Beta carotene supplements moderately increased the risk of heart attack and Type 2 diabetes, and, to a lesser extent, all-cause mortality, cardiovascular disease death and stroke risk, the investigators said.

Separately, in June, the U.S. Preventive Services Task Force issued a recommendation statement specifically warning people not to take beta-carotene or vitamin E to prevent heart disease, stroke or cancer.

Taking beta-carotene for this purpose increases the risk of lung cancer in people already at risk, the authoritative panel of experts had said, citing the latest available scientific evidence.

Healthy diets are rich in antioxidants like amino acids, omega-3 fatty acids and vitamin C, but exactly how beneficial these micronutrients are for cardiovascular health has long been controversial, according to a news release.

The scientists said they anticipate their analysis will offer more clarity, and they pointed to the need for "more personalized, precision-based" dietary interventions.


"For the first time, we developed a comprehensive, evidence-based integrative map to characterize and quantify micronutrient supplements' potential effects on cardiometabolic outcomes," Dr. Simin Liu, a principal investigator of the study and professor of epidemiology and medicine at Brown University, said in the release.

Liu, a physician-scientist and epidemiologist, said the study "highlights the importance of micronutrient diversity and the balance of health benefits and risks."

He said the findings could be used to set the stage for large clinical trials to study specific combinations of micronutrients and their impact on cardiovascular health.

Supplementing a person's diet with antioxidants has long been thought to play a role in heart health because these nutrients work to reduce oxidative stress, which is a known contributor to many cardiovascular diseases, the release said.

And heart-healthy diets like the Mediterranean diet and the Dietary Approach to Stop Hypertension, or DASH, feature foods that are naturally rich in antioxidants.

But results have been inconsistent from previous studies of antioxidant supplements and the approach has not been widely adopted in preventative cardiology.

Liu pointed out that previous research on micronutrient supplementation has mainly focused on the health effects of a single or a few vitamins and minerals.


So, with the new study, Liu said: "We decided to take a comprehensive and systematic approach to evaluate all the publicly available and accessible studies reporting all micronutrients, including phytochemicals and antioxidant supplements and their effects on cardiovascular risk factors as well as multiple cardiovascular diseases."

Over a follow-up period averaging three years, there were 27,823 deaths from all causes; 15,593 heart disease deaths; 11,202 myocardial infarctions; 8,276 strokes; 2,656 cases of coronary heart disease, and 409 instances of heart arrhythmias recorded among the roughly 800,000 participants across the numerous reviewed studies.

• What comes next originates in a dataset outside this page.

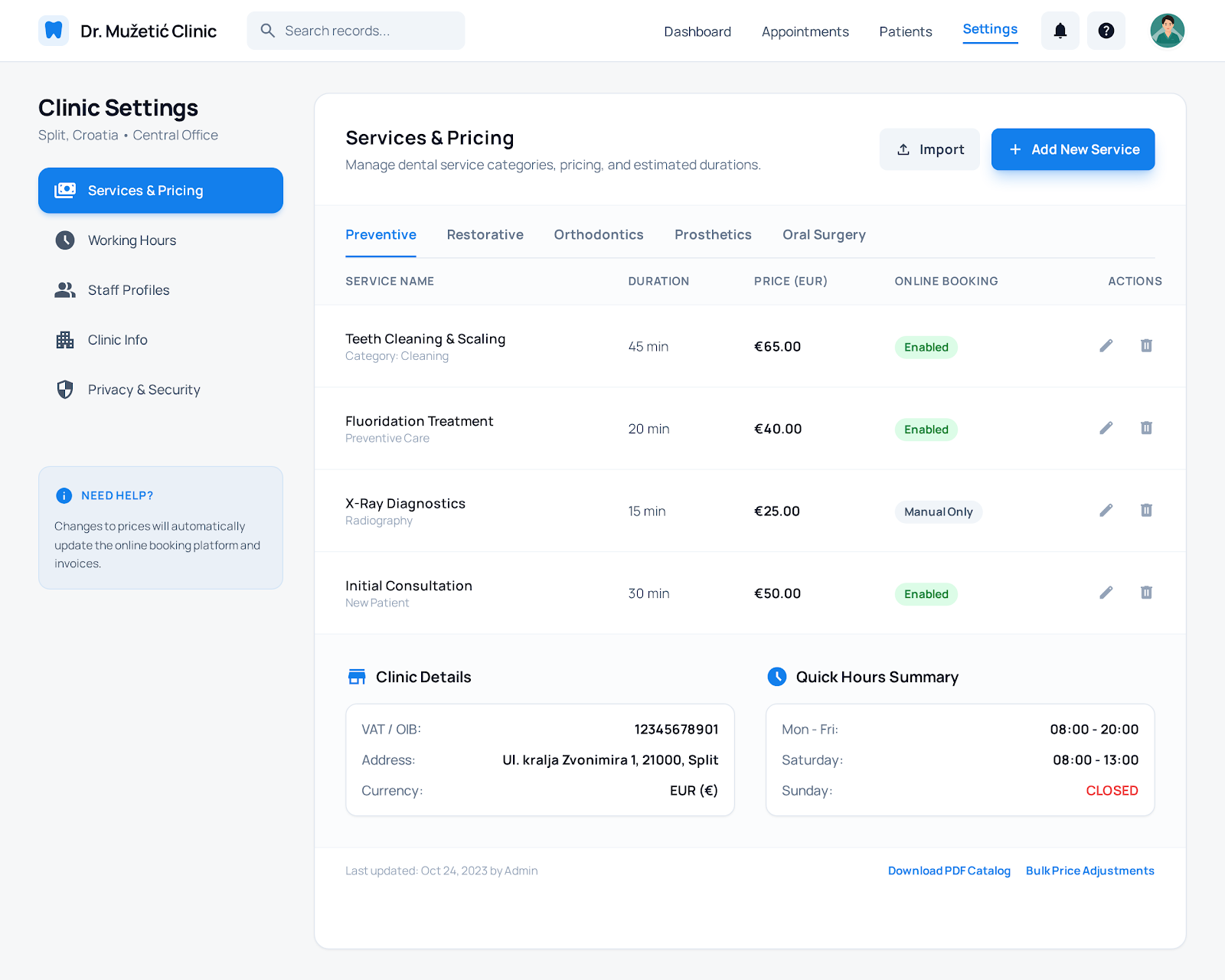The width and height of the screenshot is (1225, 980).
Task: Delete the Fluoridation Treatment service
Action: pyautogui.click(x=1145, y=428)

In terms of doses, CoQ10 supplementation, averaging 50 milligrams per day, reduced all-cause mortality in seven trials performed in heart failure patients, the investigators said.

Among the reviewed studies, a median dose of 1.8 grams/day of omega-3 fatty acid reduced the risks of cardiovascular disease death, heart attack and coronary heart disease, they said.

And folic acid supplementation, with a daily dose averaging 3 mg., reduced the risk of stroke.

By contrast, a median dose of 20 mg./day of beta carotene supplementation increased the risk of all-cause mortality, cardiovascular death and stroke, the scientists said.

The work was partly supported by the U.S. Fulbright Program, where Dr. Liu was a Fulbright Distinguished Chair in Global Health in 2019-20.


The research was also funded from Chinese sources, including the Beijing Advanced Innovation Center for Food Nutrition and Human Health and the National Natural Science Foundation of China.